- _Stored rows_
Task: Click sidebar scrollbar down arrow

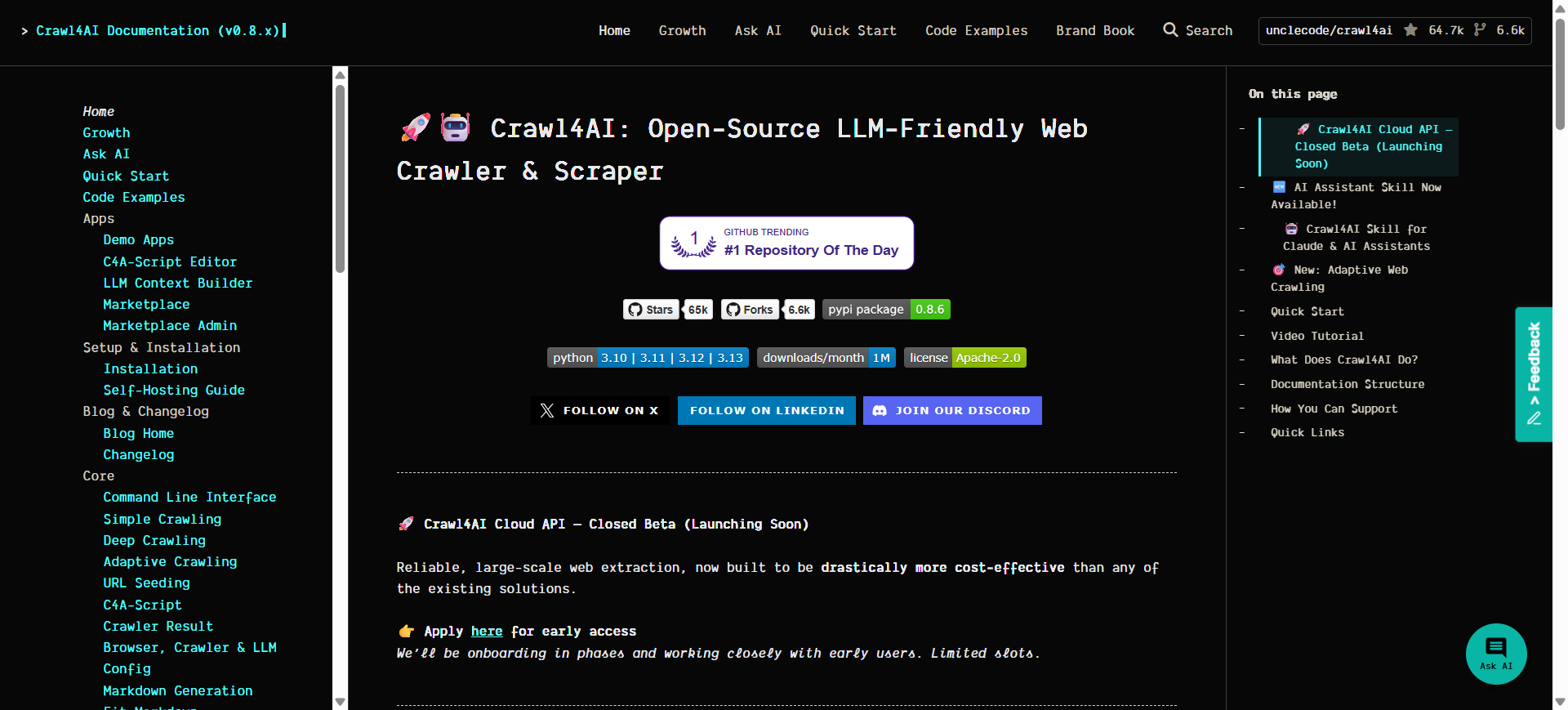Action: point(340,702)
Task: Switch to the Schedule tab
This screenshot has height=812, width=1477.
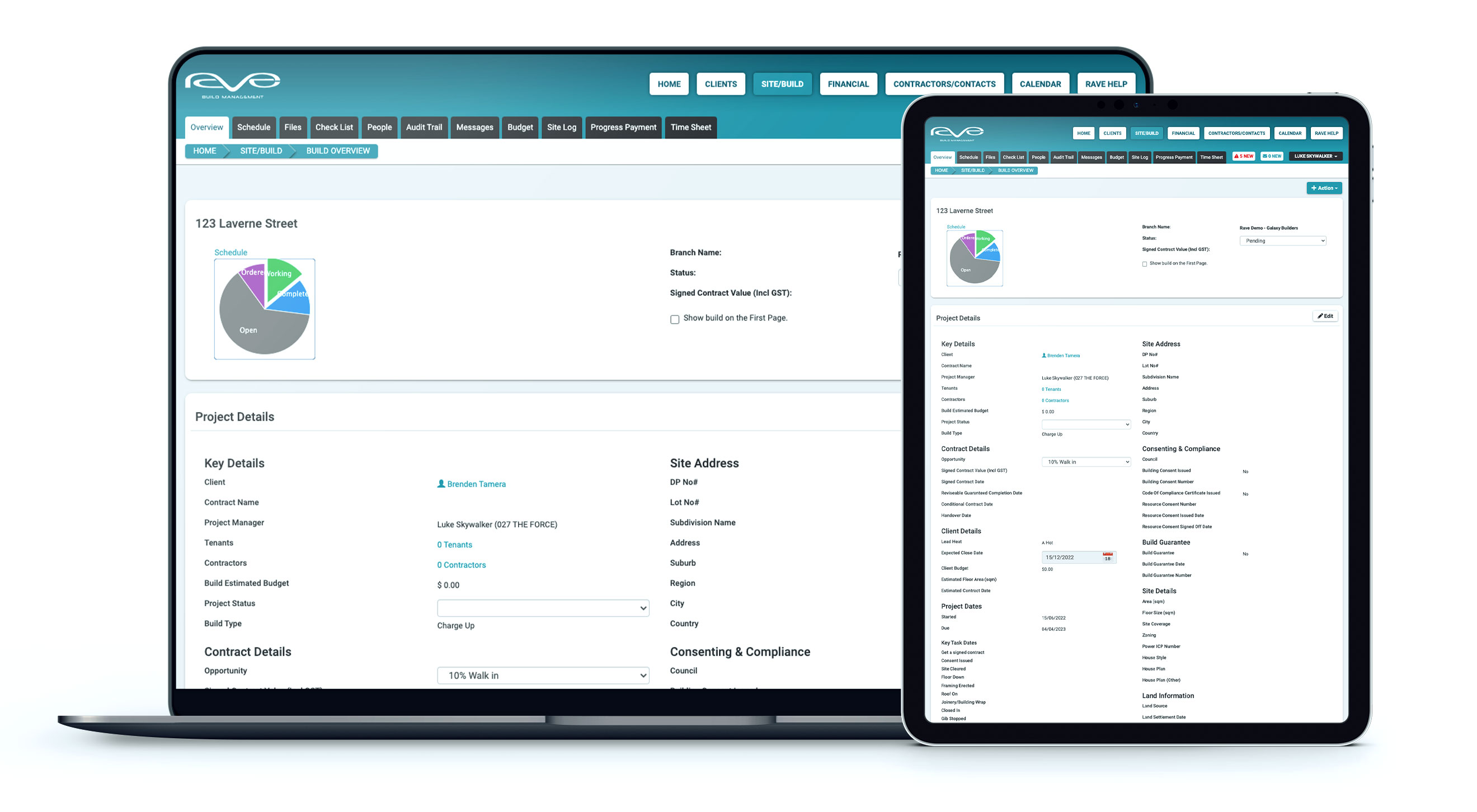Action: tap(254, 127)
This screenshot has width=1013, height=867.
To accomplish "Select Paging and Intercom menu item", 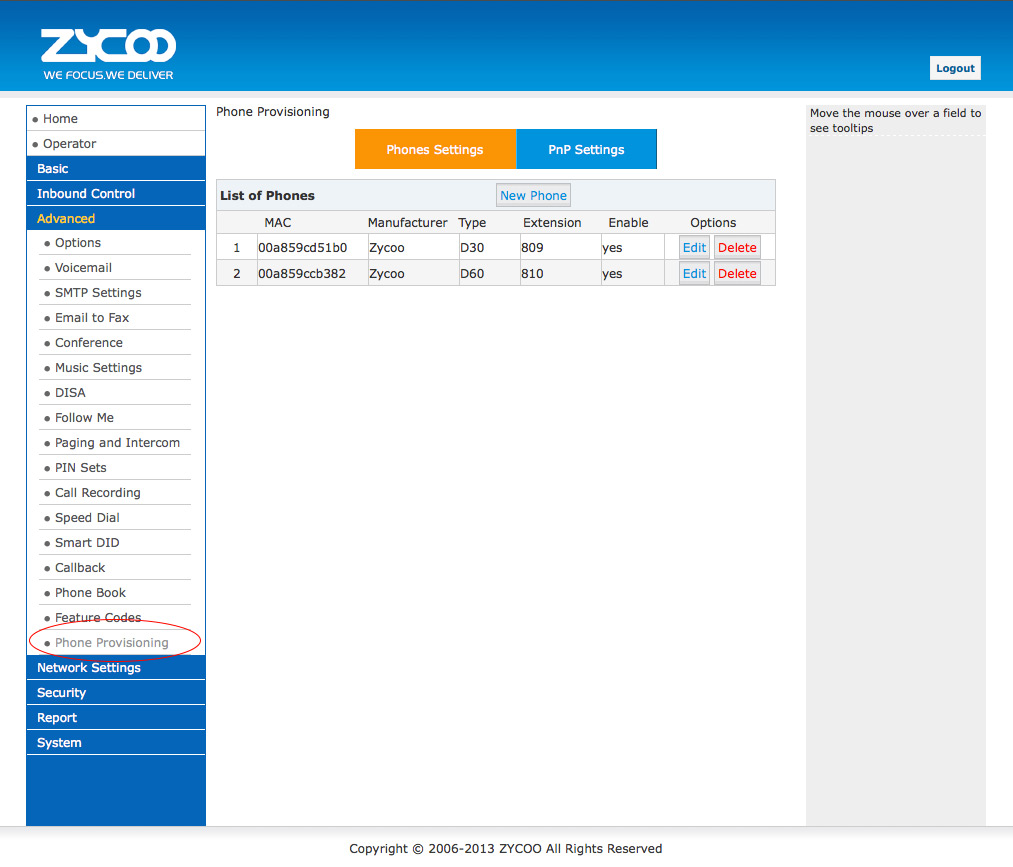I will click(117, 443).
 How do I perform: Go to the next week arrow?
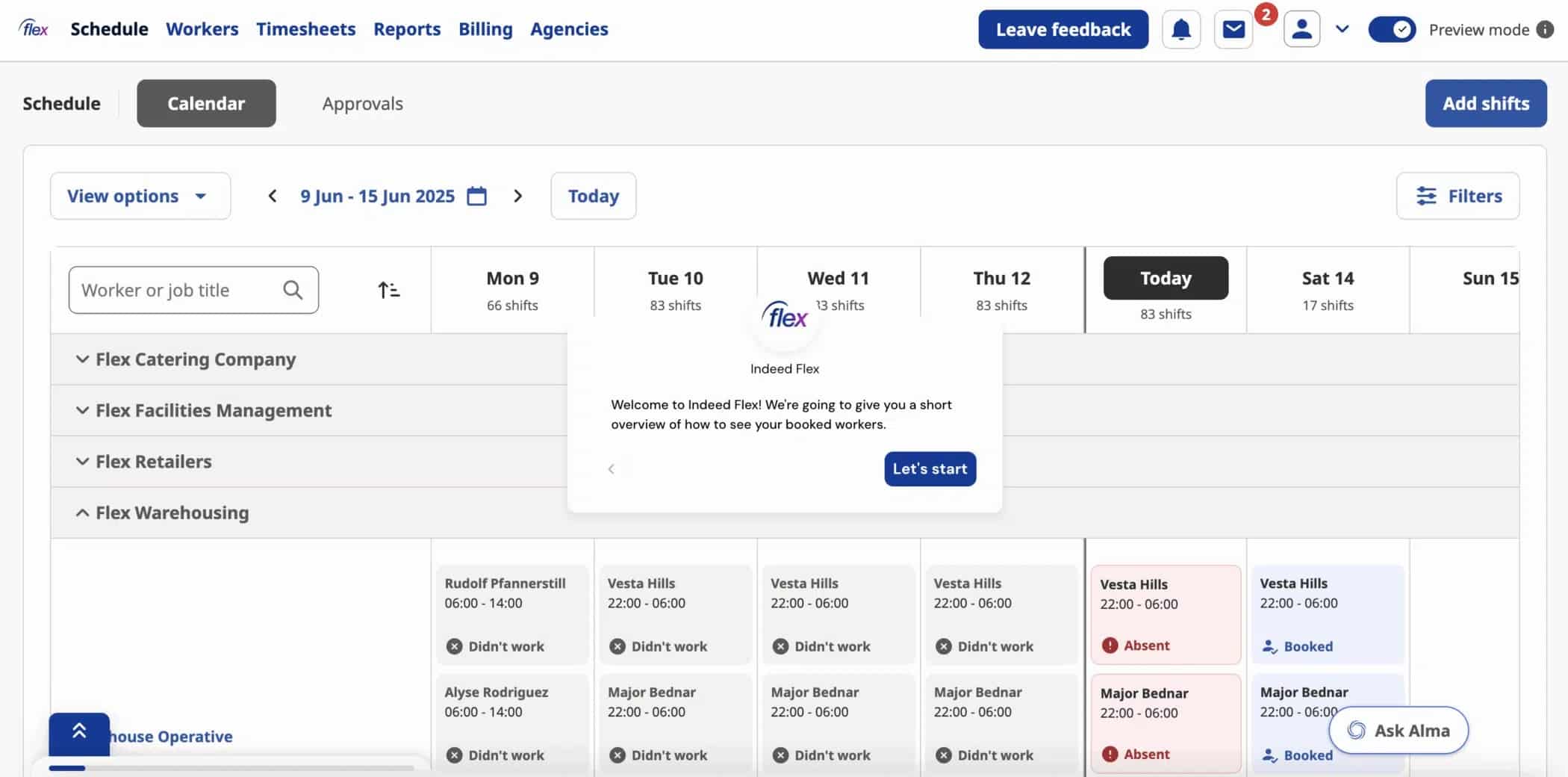[x=517, y=196]
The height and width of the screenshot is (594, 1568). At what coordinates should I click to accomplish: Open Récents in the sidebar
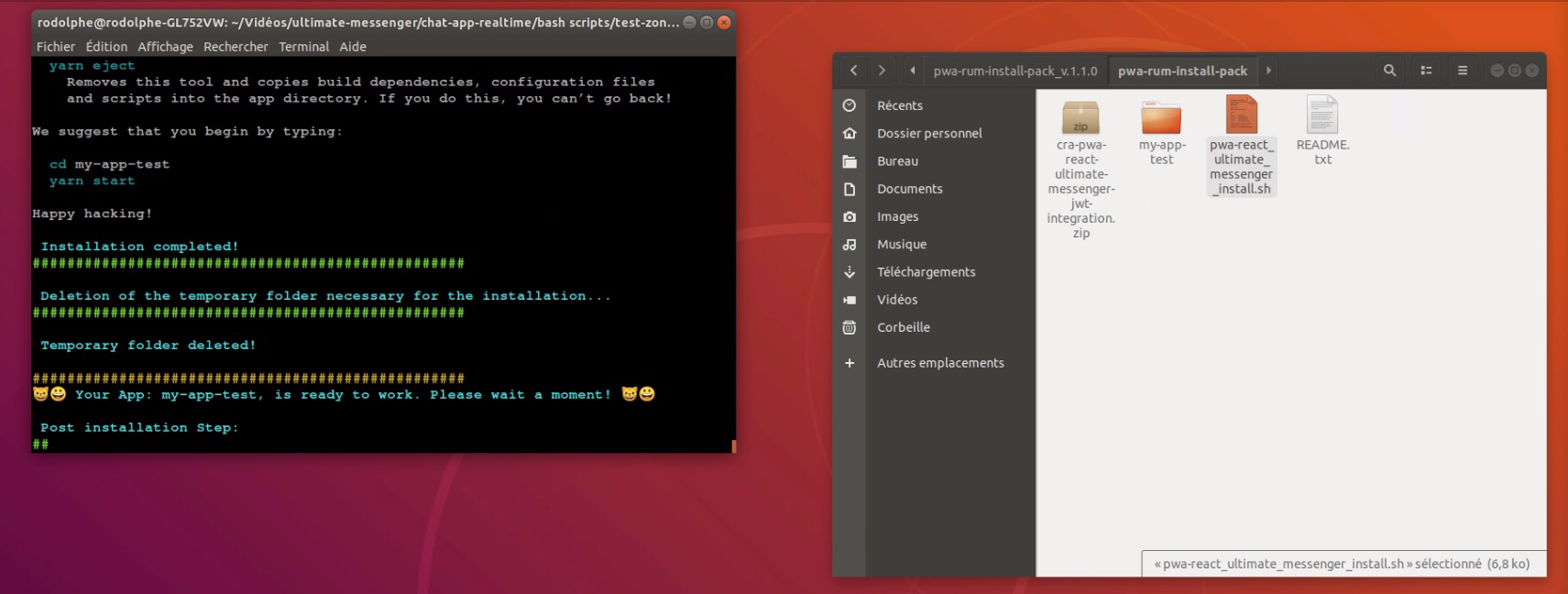899,105
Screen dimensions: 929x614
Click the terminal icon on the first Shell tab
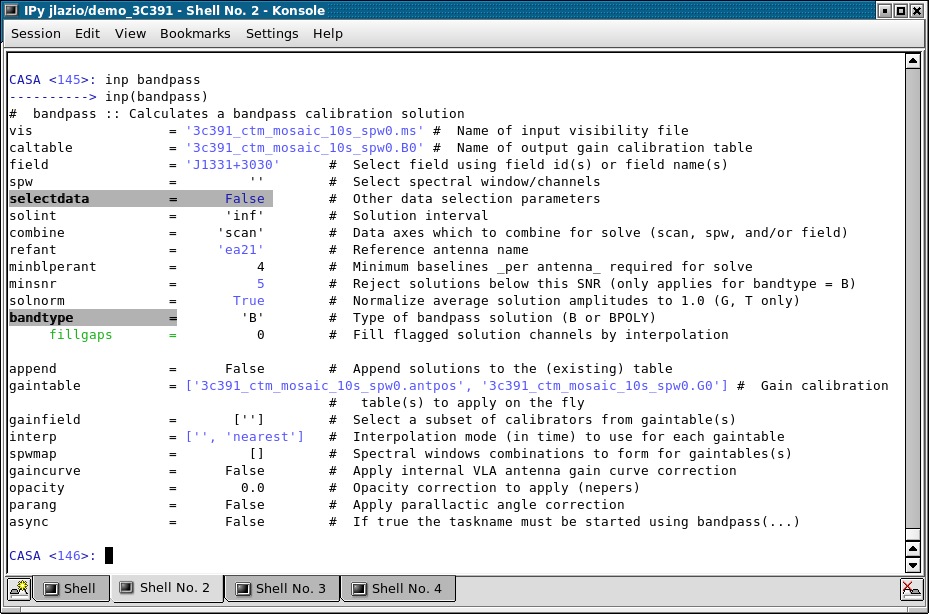tap(51, 589)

- _Set problem_
Pick out every line of the records that contains the word "arrow" and copy each of those lines.

- _Completed exercise_
Task: Click sidebar scrollbar down arrow
 How do I perform: Go to the next week arrow?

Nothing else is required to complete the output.